Le sentier
- Jean-Marie
- 17 août 2024
- 3 min de lecture
Dernière mise à jour : 30 janv.


Tout est calme. Pas un bruit alentour. La nuit a pris possession rayon par rayon de la lumière du jour. Aucune lune en halo. Où en est-elle ? Pas un souffle de vent pour faire trembler les feuilles des frênes qui s’alignent en ordre le long du sentier. Le sentier n'est que rochers compacts et mes pas ne laissent échapper aucun son. Je marche sans lumière. Pourtant je vois clairement le blanc des pierres, de ce même clair que génère Séléné, comme si les pierres étaient encore chargées de l'énergie de la dernière pleine lune. Je ressens le sentier comme un faux plat descendant, une pente douce et droite. Il ne serpente pas. La voûte céleste se devine furtivement entre les feuilles des arbres que je longe. Prenant garde à mes pieds je ne peux être dans la contemplation cosmique.
Depuis le temps que je marche, je sens le soleil me chauffer et me brûler en parcelles d'épiderme. Je ne me souviens pas précisément de son lever, juste la perception indéfinissable d'un voile qui se dénoue, qui se déplisse, qui s'entrouvre et qui laisse passer la lumière. Et puis l'immobilité, l’allongement, l'air qui caresse. Un air sec souvent, un air humide parfois, un air environnement chargé de sons et d'esquisses d'images. L'immobilité s'estompe, des formes qui bougent en prolongement. Le vertical s'installe, premiers pas. L'équilibre est instable. La lumière devient claire, le chemin devient blanc, le sentier devient pierre. Le sentier est montant, il serpente, il s'invite, il m'apprends quand je chute. Ses cailloux sont saillants, mes genoux les colorent quand ils s'ouvrent sur eux. En bas c'est le vertige. Je marche doucement et je m'élève vite. En bas c'est précipice, en bas c'est noir sans fin, en bas c'est attrayant. Le soleil se hisse il chauffe déjà ma chair. Les arbres sont trop rares, les arbres sont trop nains ils n'apportent pas l'ombre. Et puis le vent se lève. Éole veut modeler. Les arbres grondent, les poussières volent et mes yeux piquent. La pente se fait plus raide. Mon corps devient trop grand. Il pousse dans tous les sens et le soleil le chauffe. Je me souviens qu'en bas avant que soit le jour, c'était calme et serein. Éole alors s'acharne et il prend de l'ampleur. Et bientôt c'est l'orage d'Éros. Pas d'abri je suis seul. Les larmes coulent sur les pierres, le sol devient glissant. Les arbres se mettent à croître, le sentier s'infléchit.
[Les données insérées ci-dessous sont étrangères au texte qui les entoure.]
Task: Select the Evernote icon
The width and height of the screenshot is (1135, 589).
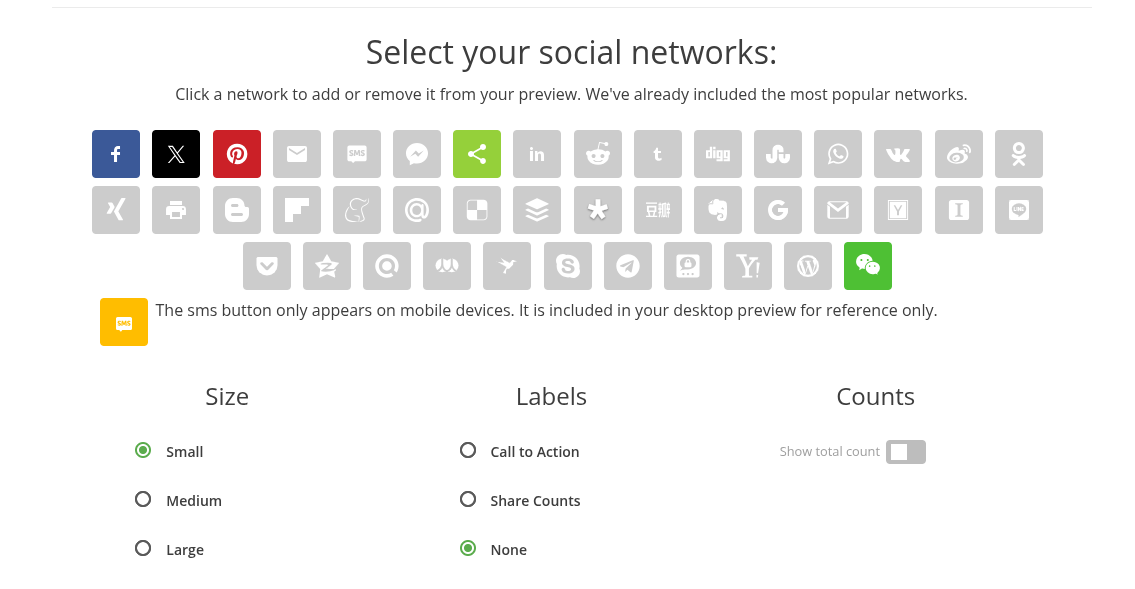Action: (717, 210)
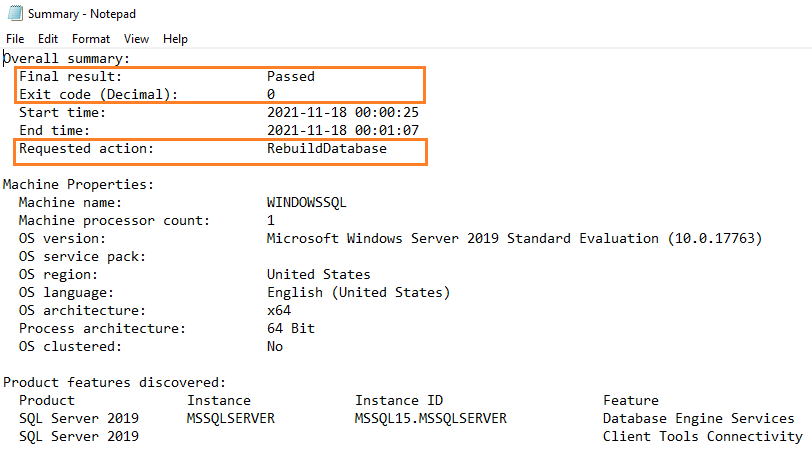Open the Format menu

point(91,39)
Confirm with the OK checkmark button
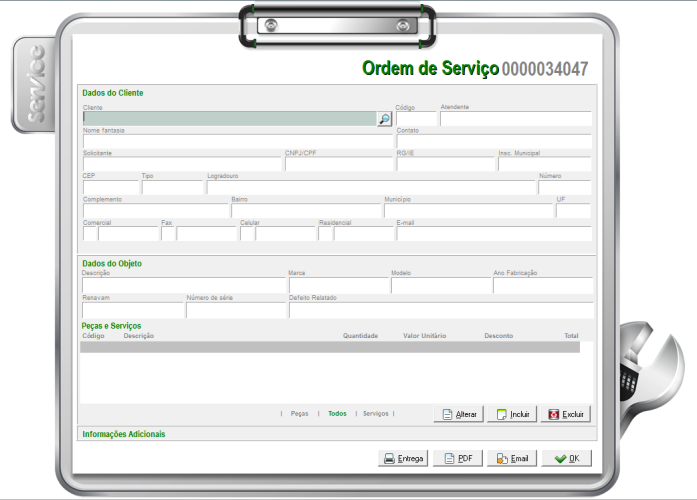Screen dimensions: 697x500 pyautogui.click(x=566, y=458)
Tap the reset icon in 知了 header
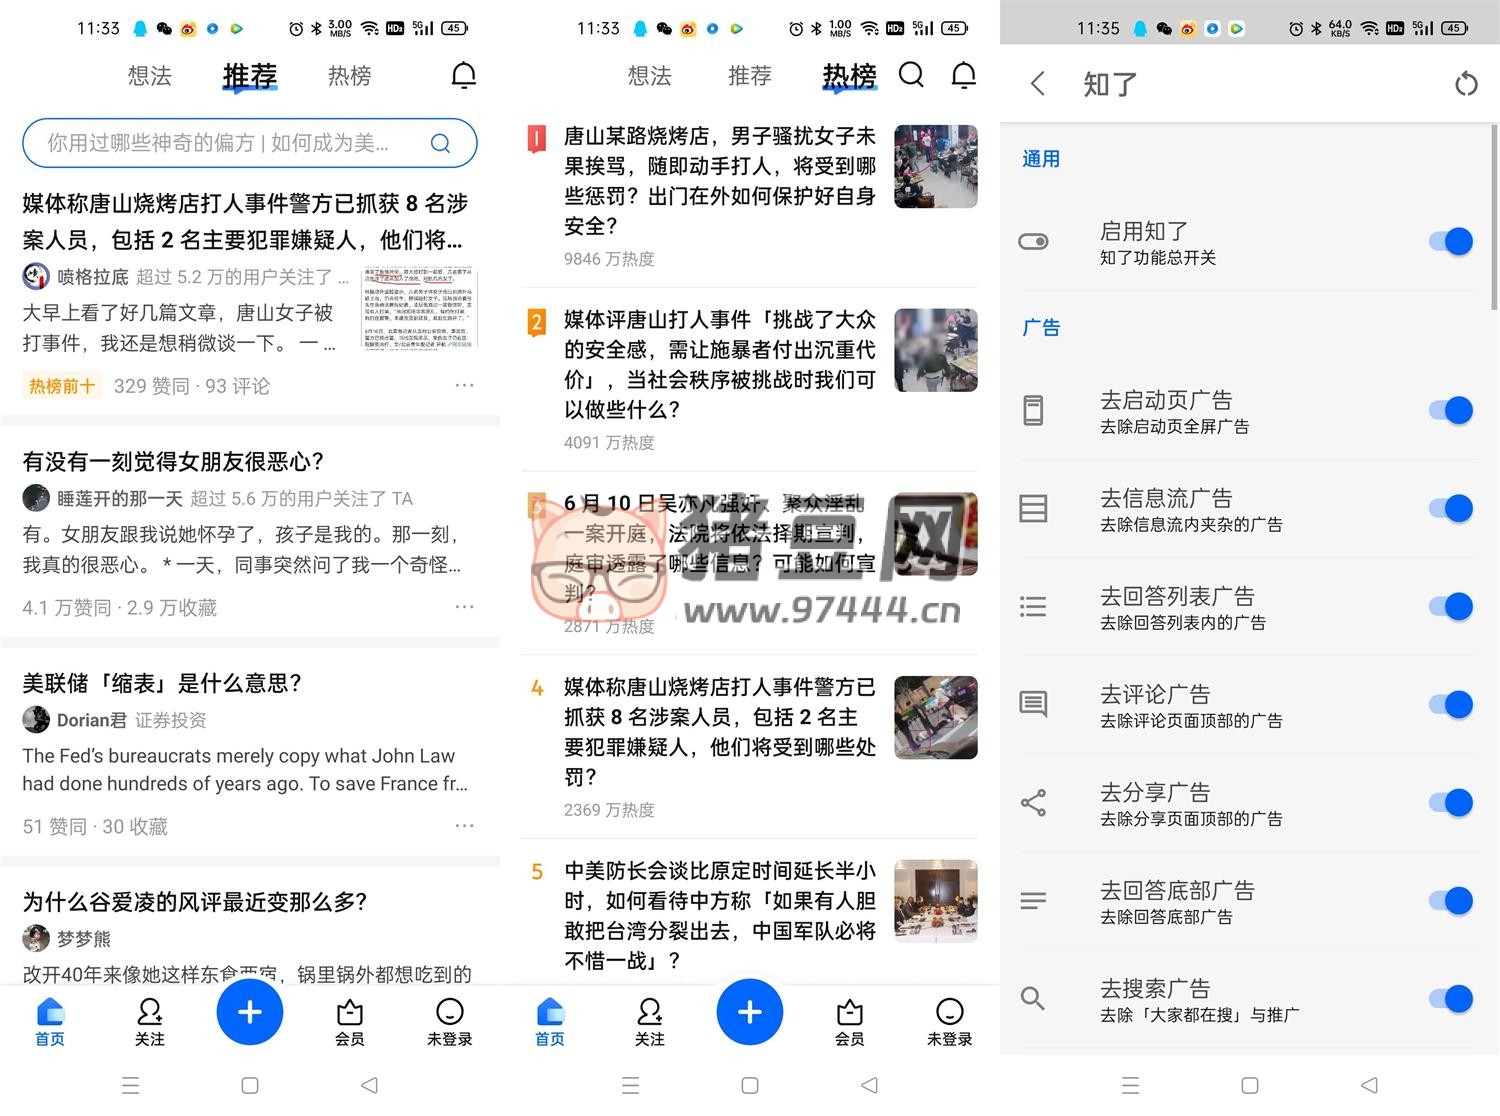The width and height of the screenshot is (1500, 1116). 1465,84
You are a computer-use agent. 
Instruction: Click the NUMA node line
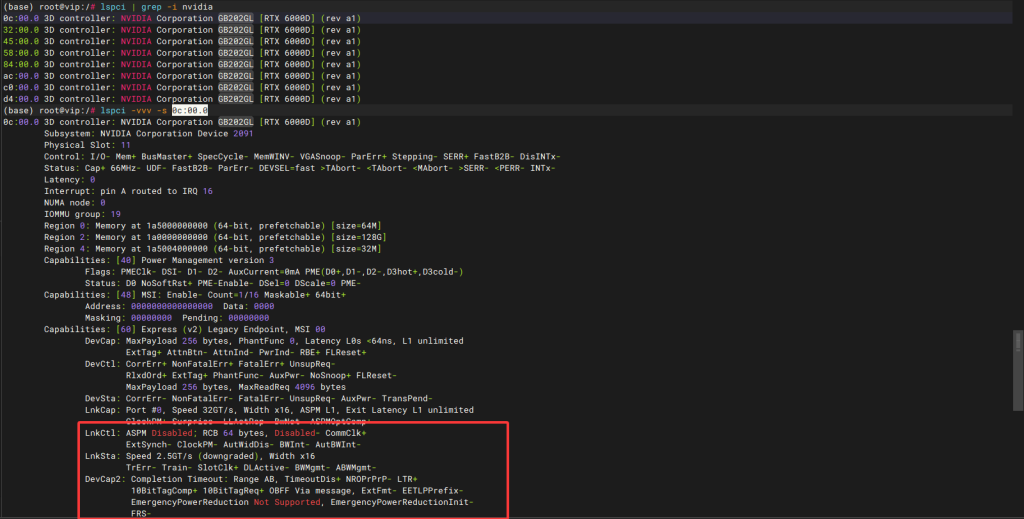(75, 202)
Le chemin se redresse, le chemin s'élargit, il serpente beaucoup moins. La tourmente est passée. Les tournants prennent fin. Les arbres offrent les premières ombres même si Hélios encore s'élève. Éole me fait la brise, Éros renvoie Priape. La pente se fait douce, le pas s'allonge. Il faut que le temps dure, il faut que je l'endure. Ma peau se hâle et s'hale mon corps. Mon cœur épris génère chorale qui entrouvre à son tour le voile qui sépare l'eau de l'air. Et c'est en chœur que se chante une bienvenue sur le sentier de la vie. Avec l'amour, nous ne sommes plus deux. Nous portons en nos bras l'immobilité et l'allongement. Nos pas bercent, nos pas charment, nos pas leurs disent déjà le précipice et la pente. Hélios est au Zénith, les ombres sont graciles. Parfois les nues se percent. Éole sèchent nos peaux. Éros les fait s'aimer. En plein milieu du jour Séléné s'est levée.